UTAU manual TOP > 15. Continuous sound sources
Previous: 14. Extending features with Plug-ins
15. Continuous sound sources
15-1. What are continuous sound sources
※ This chapter describes the construction of speech synthesis based on continuous sound sources. If you want to use continuous sound sources immediately, skip this chapter and read 15-2. How to use continuous sound sources.
In UTAU, the method to create voice banks is basically to record the 50 sounds "a, i, u, e, o, ka, ki, ki, ke, ko, ..." etc. into one separate file for each individual syllable. This is what UTAU users call "single sound" 「単独音」.
The method for compiling the single sounds (the so-called 50 sounds) is easy to understand even for beginners, and has the advantage of being easy to record. However, the human speech can be separated into units called "phonemes" 「音素」 that are more detailed than the 50 sounds. The phonemes are connected by various patterns like e.g. [silence to consonant (or vowel) connection], [consonant to vowel connection], [vowel to consonnant (or another vowel) connection], [vowel to silence connection] etc., thus with just the single sounds, the phoneme connection patterns are missing and the sounds are not well connected.
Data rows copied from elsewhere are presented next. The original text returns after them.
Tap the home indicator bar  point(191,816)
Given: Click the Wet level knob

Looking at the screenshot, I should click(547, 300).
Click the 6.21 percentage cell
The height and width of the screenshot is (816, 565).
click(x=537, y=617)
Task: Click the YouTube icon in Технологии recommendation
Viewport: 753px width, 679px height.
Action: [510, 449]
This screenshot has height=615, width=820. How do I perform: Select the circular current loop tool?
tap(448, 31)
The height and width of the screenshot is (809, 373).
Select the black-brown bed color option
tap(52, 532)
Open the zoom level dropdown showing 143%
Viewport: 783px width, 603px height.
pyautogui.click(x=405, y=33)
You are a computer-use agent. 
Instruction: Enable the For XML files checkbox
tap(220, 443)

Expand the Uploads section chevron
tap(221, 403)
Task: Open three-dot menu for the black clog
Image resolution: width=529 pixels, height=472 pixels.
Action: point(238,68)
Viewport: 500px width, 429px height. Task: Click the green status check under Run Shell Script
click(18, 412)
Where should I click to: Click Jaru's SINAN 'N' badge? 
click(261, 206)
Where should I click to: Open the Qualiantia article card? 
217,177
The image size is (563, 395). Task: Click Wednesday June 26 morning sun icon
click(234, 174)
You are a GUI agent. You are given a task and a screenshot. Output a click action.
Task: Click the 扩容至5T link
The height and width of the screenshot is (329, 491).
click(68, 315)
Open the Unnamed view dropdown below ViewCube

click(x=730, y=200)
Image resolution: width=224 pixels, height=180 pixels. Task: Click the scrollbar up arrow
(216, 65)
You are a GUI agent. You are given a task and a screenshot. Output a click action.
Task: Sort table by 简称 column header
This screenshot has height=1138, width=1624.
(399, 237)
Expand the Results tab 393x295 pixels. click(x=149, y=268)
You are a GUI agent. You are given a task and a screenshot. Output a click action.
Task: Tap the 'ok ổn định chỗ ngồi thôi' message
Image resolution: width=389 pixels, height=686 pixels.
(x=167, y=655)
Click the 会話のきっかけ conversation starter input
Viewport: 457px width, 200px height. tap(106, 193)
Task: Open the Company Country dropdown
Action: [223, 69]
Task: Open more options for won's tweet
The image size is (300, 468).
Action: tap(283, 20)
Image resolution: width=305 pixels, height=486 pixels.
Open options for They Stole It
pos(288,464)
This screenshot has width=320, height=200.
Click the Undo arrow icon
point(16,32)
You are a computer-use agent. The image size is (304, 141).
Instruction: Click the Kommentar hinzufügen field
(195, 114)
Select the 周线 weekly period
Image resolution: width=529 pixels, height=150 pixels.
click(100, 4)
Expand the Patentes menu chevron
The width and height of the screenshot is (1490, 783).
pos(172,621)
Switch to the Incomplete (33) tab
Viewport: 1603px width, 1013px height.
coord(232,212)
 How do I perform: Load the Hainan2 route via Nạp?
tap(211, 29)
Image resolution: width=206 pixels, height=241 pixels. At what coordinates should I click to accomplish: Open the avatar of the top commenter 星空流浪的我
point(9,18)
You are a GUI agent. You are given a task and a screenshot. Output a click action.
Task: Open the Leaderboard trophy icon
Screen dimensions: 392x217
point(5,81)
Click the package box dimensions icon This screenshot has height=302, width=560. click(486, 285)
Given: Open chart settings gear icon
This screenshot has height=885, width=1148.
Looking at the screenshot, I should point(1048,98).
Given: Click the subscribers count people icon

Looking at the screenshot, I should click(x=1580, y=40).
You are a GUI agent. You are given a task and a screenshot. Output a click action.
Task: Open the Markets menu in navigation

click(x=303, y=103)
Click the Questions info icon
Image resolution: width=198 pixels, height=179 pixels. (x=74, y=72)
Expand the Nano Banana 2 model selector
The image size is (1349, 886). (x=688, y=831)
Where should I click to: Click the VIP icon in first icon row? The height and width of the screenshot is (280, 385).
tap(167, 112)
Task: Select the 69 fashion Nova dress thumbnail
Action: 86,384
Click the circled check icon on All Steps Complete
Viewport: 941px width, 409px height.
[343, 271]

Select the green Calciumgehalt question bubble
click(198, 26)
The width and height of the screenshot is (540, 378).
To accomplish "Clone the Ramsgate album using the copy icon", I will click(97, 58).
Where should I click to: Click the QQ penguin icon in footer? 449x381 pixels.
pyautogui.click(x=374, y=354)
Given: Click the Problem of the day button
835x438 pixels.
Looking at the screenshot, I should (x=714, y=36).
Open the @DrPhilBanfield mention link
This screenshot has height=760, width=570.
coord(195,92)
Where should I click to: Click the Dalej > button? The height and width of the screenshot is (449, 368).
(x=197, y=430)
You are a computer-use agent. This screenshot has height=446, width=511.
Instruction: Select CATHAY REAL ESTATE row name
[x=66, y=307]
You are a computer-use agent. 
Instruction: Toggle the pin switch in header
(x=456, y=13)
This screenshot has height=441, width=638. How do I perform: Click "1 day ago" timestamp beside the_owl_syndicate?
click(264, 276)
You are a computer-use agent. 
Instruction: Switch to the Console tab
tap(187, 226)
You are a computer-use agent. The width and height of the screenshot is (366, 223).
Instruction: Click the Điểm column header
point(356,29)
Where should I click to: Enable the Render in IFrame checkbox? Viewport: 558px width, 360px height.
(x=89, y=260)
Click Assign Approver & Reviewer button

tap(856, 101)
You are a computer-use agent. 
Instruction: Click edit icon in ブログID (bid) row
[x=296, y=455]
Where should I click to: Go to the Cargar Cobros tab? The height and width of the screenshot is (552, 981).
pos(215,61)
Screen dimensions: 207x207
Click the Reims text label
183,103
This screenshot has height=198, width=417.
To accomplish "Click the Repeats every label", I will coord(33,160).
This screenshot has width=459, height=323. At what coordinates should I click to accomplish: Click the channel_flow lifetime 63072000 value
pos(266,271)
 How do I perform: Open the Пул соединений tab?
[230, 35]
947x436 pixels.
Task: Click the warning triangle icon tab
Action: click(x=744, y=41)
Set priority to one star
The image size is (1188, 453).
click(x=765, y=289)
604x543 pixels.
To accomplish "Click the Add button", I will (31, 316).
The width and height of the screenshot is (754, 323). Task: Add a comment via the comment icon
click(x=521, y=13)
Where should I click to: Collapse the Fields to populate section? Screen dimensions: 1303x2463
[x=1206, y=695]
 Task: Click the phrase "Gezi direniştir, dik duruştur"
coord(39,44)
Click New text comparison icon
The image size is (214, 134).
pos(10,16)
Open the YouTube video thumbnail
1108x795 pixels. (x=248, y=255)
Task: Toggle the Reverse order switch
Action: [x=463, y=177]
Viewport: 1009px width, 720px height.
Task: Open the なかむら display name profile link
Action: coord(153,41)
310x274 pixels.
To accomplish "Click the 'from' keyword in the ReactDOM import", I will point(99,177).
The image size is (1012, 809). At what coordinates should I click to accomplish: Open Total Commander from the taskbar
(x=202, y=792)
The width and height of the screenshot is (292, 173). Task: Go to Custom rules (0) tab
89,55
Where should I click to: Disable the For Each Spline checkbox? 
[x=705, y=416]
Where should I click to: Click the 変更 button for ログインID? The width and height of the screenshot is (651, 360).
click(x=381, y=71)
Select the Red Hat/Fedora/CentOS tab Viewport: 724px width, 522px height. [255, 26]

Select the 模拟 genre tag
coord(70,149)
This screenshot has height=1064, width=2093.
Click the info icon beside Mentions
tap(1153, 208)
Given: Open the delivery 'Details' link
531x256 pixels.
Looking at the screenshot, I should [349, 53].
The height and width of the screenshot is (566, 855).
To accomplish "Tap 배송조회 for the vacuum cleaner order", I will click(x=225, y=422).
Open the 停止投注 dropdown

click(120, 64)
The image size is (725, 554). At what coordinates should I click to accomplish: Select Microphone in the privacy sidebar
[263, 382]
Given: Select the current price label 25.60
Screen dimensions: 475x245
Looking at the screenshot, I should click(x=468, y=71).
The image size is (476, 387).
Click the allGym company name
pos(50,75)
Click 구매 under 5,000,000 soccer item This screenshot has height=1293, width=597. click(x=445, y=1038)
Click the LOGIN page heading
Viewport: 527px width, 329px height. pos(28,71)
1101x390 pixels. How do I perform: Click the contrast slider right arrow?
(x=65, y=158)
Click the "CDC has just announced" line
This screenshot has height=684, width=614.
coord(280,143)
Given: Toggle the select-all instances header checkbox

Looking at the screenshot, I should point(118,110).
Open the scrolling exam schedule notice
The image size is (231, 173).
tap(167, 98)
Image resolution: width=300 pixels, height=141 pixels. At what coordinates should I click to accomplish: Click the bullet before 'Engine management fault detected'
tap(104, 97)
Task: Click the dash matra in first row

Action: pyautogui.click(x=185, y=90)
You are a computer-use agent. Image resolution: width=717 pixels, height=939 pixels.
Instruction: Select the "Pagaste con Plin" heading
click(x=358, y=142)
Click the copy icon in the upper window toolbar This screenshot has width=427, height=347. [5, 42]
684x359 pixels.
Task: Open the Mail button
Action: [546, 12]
For example, when thinking about separating the lyrics "saita" 「さいた」 into phoneme units, it results as follows:
.#-s (silence-consonant), s-a (consonant-vowel), a-i (vowel-other vowel), i-t (vowel-consonant), t-a (consonant-vowel), a-# (vowel-silence).
However, if enumerated with single sounds only, it becomes "#-s-a (silence-consonant-vowel)" "i (vowel)" "t-a-# (consonant-vowel-silence)" as shown below, the "a-i (vowel-other vowel)" and "i-t (vowel-consonant)" phonemes are missing and the sounds are not properly connected.
Therefore, producing the consecutive sounds "ai (vowel-other vowel)" and "ita (vowel-consonant-vowel-silence)" instead of the single sounds "i (vowel)" and "ta (consonant-vowel-silence)", and lining up "#-s-a (silence-consonant-vowel)", "a-i (vowel-other vowel)", "i-t-a-# (vowel-consonant-vowel-silence)" like in the figure 2 below, allows to reproduce connections that are identical to the original voice, by linking parts of the same vowels (a and i) with a cross-fade. This is the basic idea behind the continuous sound sources.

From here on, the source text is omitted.